Justiciable se dit de toute personne pouvant faire reconnaître et exercer ses droits en justice.
Le système judiciaire français repose sur deux principes fondamentaux : l’indépendance et l’impartialité. Ils viennent garantir aux justiciables que l’acte de juger sera seulement déterminé par les arguments du débat judiciaire, en dehors de toute pression ou de tout préjugé.
Les articles 10 et 11 de la Déclaration des droits de l’homme et du citoyen du 26 août 1789 et la Convention européenne des droits de l’homme du 4 novembre 1950 érigent le principe de la liberté d’expression, dont la limite réside dans les droits d’autrui.
Pour autant, les justiciables se sentent ils écoutés, entendus et compris par les juges ?
En ma qualité d’avocat, je constate qu’il est difficile pour les justiciables de s’aventurer dans le monde judiciaire, dont ils ne connaissent ni les rouages ni les codes.

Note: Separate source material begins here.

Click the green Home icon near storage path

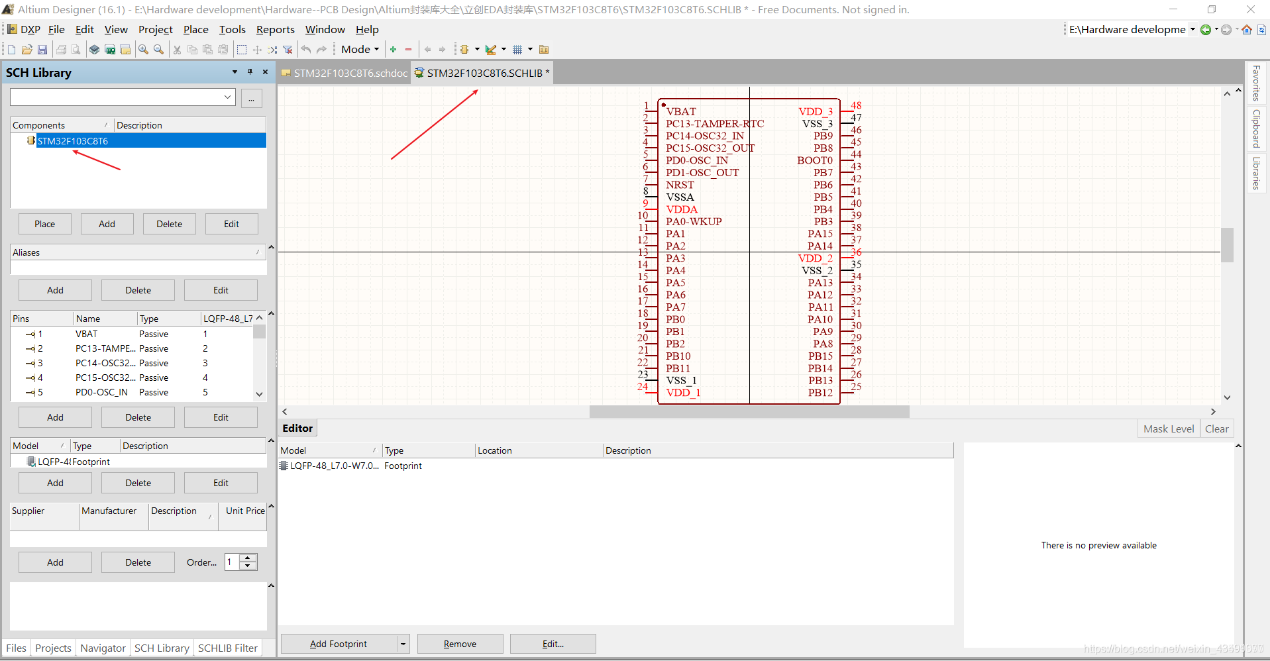tap(1247, 29)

Dès lors, il est nécessaire que leur voix soit portée par leur avocat dont la liberté d’expression s’applique tant en audience qu’en dehors du prétoire, sans que cela ne l’autorise à mentir ou à outrager.
Malgré tout, le temps de la justice n’est pas le temps des justiciables.
Ainsi, ces derniers peuvent ne pas être satisfaits d’une audience rapide en matière familiale ou d’une condamnation pénale considérée comme insuffisamment sévère pour une victime.
La justice passe et désigne une partie gagnante et une partie perdante en matière civile ou en matière commerciale, prononce une condamnation pénale ou met fin à un litige familial.
Toutefois, la décision rendue ne répondra pas à toutes les attentes. Afin de ne pas avoir un goût amer quant au jugement rendu, il sera alors nécessaire que le justiciable emprunte une autre voie, telle une mesure de médiation qui traitera le conflit dans son ensemble et non plus seulement le litige, ou le recours à des professionnels ou des organismes spécialisés dans le suivi des victimes d’infractions pénales par exemple.
Le rôle de l’avocat est donc non seulement d’être cet auxiliaire de justice qui assiste, représente et conseille le justiciable, mais également le professionnel qui fera le lien avec les autres intervenants du droit, dans le but que le justiciable soit écouté, entendu et compris.